A trench type and a stacked type have generally been known as a basic structure of a DRAM. The trench type is one wherein each of capacitative elements (hereinafter called simply "capacitors") for information storage is formed inside a trench defined in a substrate. The stacked type is one wherein each of capacitors is formed over its corresponding transfer transistor (hereinafter called selection MISFET (Metal Insulator Semiconductor Field Effect Transistor)) on the surface of a substrate. The stacked type is further classified into a CUB (Capacitor Under Bit-line) type wherein each capacitor is placed below its corresponding bit line and a COB (Capacitor Over Bit-line) type wherein each capacitor is located over the bit line. 64M-bit and later products which have gone into mass production, are of stacked types excellent in characteristic of a reduction in each cell area. The COB type is becoming mainstream.
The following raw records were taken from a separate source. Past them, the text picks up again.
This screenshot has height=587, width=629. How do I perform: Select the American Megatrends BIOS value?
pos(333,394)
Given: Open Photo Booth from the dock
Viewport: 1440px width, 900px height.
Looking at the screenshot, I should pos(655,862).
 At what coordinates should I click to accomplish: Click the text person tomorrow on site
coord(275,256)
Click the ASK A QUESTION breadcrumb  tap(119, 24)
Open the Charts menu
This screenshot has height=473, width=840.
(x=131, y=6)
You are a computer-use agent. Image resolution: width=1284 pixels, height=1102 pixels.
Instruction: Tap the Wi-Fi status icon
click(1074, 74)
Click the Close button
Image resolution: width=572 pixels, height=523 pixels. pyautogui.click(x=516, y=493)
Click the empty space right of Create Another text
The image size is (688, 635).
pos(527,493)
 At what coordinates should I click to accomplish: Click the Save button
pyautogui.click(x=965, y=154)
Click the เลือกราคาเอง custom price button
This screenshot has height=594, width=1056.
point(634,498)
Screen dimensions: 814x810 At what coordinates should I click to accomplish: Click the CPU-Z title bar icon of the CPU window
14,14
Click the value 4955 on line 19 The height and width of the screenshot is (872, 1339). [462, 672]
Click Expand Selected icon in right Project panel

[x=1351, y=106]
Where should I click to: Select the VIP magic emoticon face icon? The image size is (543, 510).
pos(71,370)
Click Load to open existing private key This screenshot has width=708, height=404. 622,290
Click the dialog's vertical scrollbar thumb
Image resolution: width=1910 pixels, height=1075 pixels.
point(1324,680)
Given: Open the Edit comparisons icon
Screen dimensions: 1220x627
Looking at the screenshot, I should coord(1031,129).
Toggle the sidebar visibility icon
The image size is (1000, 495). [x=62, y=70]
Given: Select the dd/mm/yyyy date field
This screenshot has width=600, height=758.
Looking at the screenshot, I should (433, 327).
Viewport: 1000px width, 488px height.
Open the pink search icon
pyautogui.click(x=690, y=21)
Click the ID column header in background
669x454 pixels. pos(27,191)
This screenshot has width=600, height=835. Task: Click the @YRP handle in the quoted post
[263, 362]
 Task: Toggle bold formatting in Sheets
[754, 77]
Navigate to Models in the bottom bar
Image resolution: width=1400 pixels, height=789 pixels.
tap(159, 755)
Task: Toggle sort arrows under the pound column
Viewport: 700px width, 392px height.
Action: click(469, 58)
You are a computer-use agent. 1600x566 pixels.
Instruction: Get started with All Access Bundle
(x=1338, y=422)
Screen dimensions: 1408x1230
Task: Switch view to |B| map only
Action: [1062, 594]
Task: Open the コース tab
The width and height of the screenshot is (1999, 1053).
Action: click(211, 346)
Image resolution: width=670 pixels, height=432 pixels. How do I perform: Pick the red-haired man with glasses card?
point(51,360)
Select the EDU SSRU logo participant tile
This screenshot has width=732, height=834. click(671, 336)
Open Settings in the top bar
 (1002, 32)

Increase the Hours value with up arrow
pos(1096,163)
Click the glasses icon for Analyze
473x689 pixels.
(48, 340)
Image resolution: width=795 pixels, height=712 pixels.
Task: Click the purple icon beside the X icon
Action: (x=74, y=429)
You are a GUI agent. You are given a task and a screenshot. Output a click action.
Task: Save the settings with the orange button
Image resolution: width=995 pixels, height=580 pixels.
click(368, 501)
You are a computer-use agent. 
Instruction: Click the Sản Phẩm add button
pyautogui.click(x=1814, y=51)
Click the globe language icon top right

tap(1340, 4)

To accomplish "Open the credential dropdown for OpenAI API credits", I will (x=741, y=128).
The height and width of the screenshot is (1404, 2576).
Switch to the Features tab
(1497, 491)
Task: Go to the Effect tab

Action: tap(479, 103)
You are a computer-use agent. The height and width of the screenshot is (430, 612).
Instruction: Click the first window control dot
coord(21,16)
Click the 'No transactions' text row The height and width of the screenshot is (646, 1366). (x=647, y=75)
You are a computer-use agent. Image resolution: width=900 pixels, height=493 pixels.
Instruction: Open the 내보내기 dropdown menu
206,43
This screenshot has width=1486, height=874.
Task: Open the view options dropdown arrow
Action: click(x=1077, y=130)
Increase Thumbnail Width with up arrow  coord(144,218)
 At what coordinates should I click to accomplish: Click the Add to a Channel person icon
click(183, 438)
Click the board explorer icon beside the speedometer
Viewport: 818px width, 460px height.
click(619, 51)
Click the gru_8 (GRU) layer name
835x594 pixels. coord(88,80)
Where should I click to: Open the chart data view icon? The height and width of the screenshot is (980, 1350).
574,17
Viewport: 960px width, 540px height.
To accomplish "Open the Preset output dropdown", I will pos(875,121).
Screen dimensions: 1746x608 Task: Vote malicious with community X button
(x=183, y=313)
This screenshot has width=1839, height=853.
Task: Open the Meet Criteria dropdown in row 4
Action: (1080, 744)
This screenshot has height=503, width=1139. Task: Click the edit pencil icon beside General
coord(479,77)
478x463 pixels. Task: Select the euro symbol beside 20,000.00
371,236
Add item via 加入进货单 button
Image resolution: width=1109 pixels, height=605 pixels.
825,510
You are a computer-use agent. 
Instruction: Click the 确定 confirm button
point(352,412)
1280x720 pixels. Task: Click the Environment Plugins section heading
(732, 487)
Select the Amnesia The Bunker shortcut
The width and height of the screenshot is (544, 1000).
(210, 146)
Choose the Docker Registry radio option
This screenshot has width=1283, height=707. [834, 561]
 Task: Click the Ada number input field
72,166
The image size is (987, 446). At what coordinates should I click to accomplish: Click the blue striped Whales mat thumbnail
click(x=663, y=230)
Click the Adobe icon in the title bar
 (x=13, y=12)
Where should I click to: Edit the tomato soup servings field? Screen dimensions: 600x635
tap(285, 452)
A structure of a DRAM having each COB type memory cell is illustrated by way of example as follows. Namely, The memory cells of the DRAM having the COB type memory cells are placed at points where a plurality of word lines and a plurality of bit lines placed on a main surface of a semiconductor substrate in matrix form intersect respectively. Each memory cell comprises one selection MISFET and one capacitor electrically connected to the selection MISFET. The selection MISFET is formed in an active region whose periphery is surrounded by device isolation regions, and is comprised principally of a gate oxide film, a gate electrode formed integrally with each word line, and a pair of semiconductor regions each constituting a source and drain. Each of the bit lines is placed over its corresponding selection MISFET and electrically connected to one of the source and drain shared between two selection MISFETs adjacent in its extending direction. Similarly, each capacitor is placed over its corresponding selection MISFET and electrically connected to the other of the source and drain. In order to supplement a reduction in the amount (Cs) of an electrical charge stored in each capacitor due to scaling down of each memory cell, a lower electrode (storage electrode) of the capacitor placed over the bit line is processed in cylindrical form to increase a surface area thereof, and a capacitive insulating film and an upper electrode (plate electrode) are formed thereover.
In such a structure of COB type memory cell, the bit lines and the source and drain regions of the selection MISFET are electrically connected to one another by plugs each composed of a polycrystalline silicon film or the like. Since plugs for capacitor connection are also formed simultaneously with plugs for bit line connection in general, at least an insulating film corresponding to one layer is formed between the plug and bit line to isolate the bit line and the plug for capacitor connection from each other. Thus, the bit lines and the plugs are connected to one another through bit line connecting holes respectively. There is a demand for a reduction in the capacitance of each bit line in terms of an improvement in the operating speed of a DRAM and an improvement in the sensitivity for the detection of each stored charge. There is further a demand for scaling down or miniaturization of members such as the bit lines even in terms of the implementation of scaling down. In order to meet these demands, a technique is known wherein the bit lines are formed by a damascene method and side wall spacers each composed of a silicon nitride film are formed over inner side walls as described in the international publication WO98/28795, for example. Owing to such a technique, the bit lines are made thin and the distance between the bit lines is made long to reduce the capacitance between the bit lines, whereby the speeding up of the DRAM and the sensitivity for the detection of each stored capacitance are improved.